### TASK PROMPT
Among the lines of data below, reproduce only those from the one with "[Advertisement] (35, 1986)" through the one with "マルちゃん ごつ盛り 天ぷらそば 塩分6.7ｇ (39, 265)", exactly as they stand, both ends included.

### Stored items

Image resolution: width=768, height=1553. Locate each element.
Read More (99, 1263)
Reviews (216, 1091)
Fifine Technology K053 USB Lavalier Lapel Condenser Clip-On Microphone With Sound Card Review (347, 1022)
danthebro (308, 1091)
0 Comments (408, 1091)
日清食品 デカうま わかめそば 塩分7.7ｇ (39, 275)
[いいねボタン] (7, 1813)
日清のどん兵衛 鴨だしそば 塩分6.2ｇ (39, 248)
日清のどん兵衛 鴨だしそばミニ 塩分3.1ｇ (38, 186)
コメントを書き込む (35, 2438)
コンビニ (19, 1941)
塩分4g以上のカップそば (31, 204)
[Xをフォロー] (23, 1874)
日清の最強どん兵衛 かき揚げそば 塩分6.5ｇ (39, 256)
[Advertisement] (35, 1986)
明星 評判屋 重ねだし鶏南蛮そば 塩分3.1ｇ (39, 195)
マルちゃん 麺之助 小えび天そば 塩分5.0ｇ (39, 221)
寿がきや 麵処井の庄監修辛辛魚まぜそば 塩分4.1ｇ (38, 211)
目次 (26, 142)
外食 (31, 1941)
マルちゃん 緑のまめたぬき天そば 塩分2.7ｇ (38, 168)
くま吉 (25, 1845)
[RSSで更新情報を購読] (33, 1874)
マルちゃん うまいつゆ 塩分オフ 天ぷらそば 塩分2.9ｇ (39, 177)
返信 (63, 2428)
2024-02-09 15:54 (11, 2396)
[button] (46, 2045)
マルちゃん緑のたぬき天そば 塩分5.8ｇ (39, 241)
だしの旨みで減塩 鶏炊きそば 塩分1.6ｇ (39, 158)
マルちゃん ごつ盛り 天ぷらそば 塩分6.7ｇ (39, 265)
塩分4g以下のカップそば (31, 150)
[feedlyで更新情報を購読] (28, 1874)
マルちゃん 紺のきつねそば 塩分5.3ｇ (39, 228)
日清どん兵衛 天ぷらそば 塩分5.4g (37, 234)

### SOLUTION FOR THIS EXERCISE
[Advertisement] (35, 1986)
明星 評判屋 重ねだし鶏南蛮そば 塩分3.1ｇ (39, 195)
マルちゃん 麺之助 小えび天そば 塩分5.0ｇ (39, 221)
寿がきや 麵処井の庄監修辛辛魚まぜそば 塩分4.1ｇ (38, 211)
目次 (26, 142)
外食 (31, 1941)
マルちゃん 緑のまめたぬき天そば 塩分2.7ｇ (38, 168)
くま吉 (25, 1845)
[RSSで更新情報を購読] (33, 1874)
マルちゃん うまいつゆ 塩分オフ 天ぷらそば 塩分2.9ｇ (39, 177)
返信 (63, 2428)
2024-02-09 15:54 (11, 2396)
[button] (46, 2045)
マルちゃん緑のたぬき天そば 塩分5.8ｇ (39, 241)
だしの旨みで減塩 鶏炊きそば 塩分1.6ｇ (39, 158)
マルちゃん ごつ盛り 天ぷらそば 塩分6.7ｇ (39, 265)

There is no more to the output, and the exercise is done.